January 1, 1970 (Vol. , No. )
Pierre-Olivier Schmit Bruker
Jason S. Wood Bruker
Combining MS approaches offers advantages over using a single MS technique.
The dynamics of time, space, and concentration, as well as variability due to modifications and mutations of proteins make proteomics considerably more complex than genomics. Therefore several complementary mass spectrometry (MS) approaches are required to generate a complete picture of what a protein is, where it might be located, and how it is modified. For proteomics researchers looking to do more than identify and quantify an individual protein, or who want to elucidate their understanding of a single cellular compound, combining MS approaches offers advantages over a single MS technique.
We outline three techniques, and the MS systems utilized for them, that can be used individually or as a complementary approach. Because each of these techniques sheds slightly different insight into and information about the protein, collectively they help establish in-depth knowledge, not mere data. Choosing an MS vendor that supports all the necessary tools, including bioinformatics, helps achieve multidimensional analysis.
- Bottom-up analysis: Protein characterization by comprehensive post-translational modification (PTM) analysis, including glycosylation. One method for protein analysis is to digest larger proteins into smaller, more manageable, fragments. Techniques to consider include: Ion trap systems that combine collision-induced dissociation (CID) MSn and electron transfer dissociation (ETD) fragmentations to fully describe and locate classic or unusual PTMs; MALDI-TOF/TOF systems to screen huge datasets and search for specific fragmentation pattern, or allow both peptide and glycan information from a one-shot analysis of a glycopeptide; and highly accurate ultra-high resolution quadrupole time-of-flight (UHR-Q-TOF) MS/MS data to offer true de novo sequencing and very high mass accuracies that provide more information when highly complex mixtures are to be analyzed. It should be noted that bottom-up requires support by advanced bioinformatics capabilities and vendor software with the potential of merging information from different origins.
- Top-down approach: Offers the advantage of proteoforms distinction and quantitation, to complement the more classical and bottom-up approaches: Mixture of proteins with different post-translational modification patterns, or mixtures of protein fragments issued from proteolysis events can then be deciphered, providing the biologist with precious information on regulation mechanisms. Top-down approaches use intact proteins, instead of the digested protein that is analyzed by its digested fragments. Here, the Q-TOF will excel in measuring the accurate mass of different proteoforms separated by LC, in quantifying them and in generating tags to enable sequence identification. Longer tags can be generated by ETD ion trap, Q-TOF and Fourier transform ion cyclotron resonance (FT-ICR) from mixtures. However, if the protein can be isolated and concentrated to picomole levels, a MALDI-TOF/TOF system will show an unparalleled capability to generate the longest sequence tags within seconds, enabling, for instance, rapid and accurate QC of recombinant proteins and biopharmaceuticals.
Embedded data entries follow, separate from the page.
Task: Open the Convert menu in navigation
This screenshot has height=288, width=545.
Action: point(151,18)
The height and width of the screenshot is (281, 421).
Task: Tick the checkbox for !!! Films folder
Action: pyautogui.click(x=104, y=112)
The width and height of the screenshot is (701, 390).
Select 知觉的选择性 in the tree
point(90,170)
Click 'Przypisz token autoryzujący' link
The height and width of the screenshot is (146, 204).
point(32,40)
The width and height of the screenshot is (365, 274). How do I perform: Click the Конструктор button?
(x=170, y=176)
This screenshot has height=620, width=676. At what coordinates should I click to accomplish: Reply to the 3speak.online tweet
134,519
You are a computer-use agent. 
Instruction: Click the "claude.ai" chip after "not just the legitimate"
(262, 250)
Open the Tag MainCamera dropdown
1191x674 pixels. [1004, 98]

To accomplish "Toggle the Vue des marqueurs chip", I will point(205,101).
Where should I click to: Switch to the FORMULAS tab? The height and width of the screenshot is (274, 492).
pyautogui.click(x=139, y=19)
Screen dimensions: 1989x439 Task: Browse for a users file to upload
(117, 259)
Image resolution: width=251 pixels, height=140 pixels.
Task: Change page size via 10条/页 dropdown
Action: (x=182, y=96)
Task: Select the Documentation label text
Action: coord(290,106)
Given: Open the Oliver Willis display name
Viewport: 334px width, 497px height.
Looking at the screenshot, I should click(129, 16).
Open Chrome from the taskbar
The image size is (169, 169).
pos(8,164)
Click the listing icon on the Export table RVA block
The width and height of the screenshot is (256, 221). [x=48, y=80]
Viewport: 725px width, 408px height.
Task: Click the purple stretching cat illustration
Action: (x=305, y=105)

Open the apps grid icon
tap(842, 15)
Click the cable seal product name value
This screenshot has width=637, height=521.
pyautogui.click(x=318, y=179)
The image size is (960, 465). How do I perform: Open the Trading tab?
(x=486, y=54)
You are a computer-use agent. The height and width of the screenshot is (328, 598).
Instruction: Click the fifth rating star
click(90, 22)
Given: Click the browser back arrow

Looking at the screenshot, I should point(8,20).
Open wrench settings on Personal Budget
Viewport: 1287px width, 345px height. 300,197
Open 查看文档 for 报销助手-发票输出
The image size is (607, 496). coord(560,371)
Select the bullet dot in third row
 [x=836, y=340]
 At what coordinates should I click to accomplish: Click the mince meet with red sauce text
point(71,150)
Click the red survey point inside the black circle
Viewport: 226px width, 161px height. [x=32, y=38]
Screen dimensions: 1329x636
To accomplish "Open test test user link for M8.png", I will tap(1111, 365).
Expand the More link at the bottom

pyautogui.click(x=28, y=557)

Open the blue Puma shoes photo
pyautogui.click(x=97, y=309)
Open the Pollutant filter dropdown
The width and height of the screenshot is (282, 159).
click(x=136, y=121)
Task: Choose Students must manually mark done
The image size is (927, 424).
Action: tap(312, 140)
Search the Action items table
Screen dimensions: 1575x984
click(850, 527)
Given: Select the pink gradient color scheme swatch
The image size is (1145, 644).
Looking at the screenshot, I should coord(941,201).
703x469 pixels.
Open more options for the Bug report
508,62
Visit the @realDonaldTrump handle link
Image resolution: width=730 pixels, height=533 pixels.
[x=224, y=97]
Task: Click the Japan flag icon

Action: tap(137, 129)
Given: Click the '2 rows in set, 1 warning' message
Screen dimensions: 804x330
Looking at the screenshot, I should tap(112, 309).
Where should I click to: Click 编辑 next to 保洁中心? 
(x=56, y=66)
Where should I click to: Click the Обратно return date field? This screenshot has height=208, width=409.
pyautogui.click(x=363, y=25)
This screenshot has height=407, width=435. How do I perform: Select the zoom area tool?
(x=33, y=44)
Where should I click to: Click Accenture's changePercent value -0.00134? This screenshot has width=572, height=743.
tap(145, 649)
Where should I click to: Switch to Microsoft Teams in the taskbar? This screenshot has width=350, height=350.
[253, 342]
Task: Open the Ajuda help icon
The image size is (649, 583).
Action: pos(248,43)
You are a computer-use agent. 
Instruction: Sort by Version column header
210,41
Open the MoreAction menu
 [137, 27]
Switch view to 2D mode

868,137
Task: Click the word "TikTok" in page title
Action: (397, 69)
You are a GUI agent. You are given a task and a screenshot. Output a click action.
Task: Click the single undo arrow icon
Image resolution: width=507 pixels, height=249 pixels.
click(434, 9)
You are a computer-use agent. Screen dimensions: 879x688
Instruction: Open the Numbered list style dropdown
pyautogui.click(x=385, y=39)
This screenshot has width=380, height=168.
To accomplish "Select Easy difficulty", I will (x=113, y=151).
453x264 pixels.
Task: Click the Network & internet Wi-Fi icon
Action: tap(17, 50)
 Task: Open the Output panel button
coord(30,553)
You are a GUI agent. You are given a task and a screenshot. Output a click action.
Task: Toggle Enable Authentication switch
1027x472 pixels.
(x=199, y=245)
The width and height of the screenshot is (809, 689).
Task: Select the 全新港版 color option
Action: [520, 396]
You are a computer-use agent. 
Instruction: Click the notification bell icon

- MALDI imaging for on-tissue proteomics: Cellular location of a given proteoform completes the picture (literally). The latest techniques enable mapping 3D distribution of molecular species or quantification. The imaging approaches, whether top-down or bottom-up, are currently restricted to the most abundant species. However, the physiologic distribution of the proteoforms gives precious information to the biologist. While measuring intact protein distribution, this information can reveal the action of proteases or other modifying enzymes on different cellular locations, for example, drug-resistant vs. drug-sensitive cancer cells. This information is not accessible via the classic or shot-gun bottom-up approaches, where all proteoforms issued from the same gene expression are mixed and digested together.
- Combining MS techniques yields the most information: Using a multidimensional approach yields significantly more information than “one size fits all” mass spectrometry. No single technique or instrument can deliver a true picture of the proteome, complete with biological context and certainty in data quality. Combining bottom-up, top-down PTM analysis with glycosylation assignments and MALDI molecular imaging of intact proteins cuts through the complexity to deliver a comprehensive view. Coupled with a state-of-the-art bioinformatics solution, researchers using multiple MS approaches gain knowledge from the vast collection of data generated. Experienced MS vendors with a full range of solutions and integrated software can tailor multidimensional approaches that best meet the specific needs of researchers.
Pierre-Olivier Schmit and Jason S. Wood work at Bruker.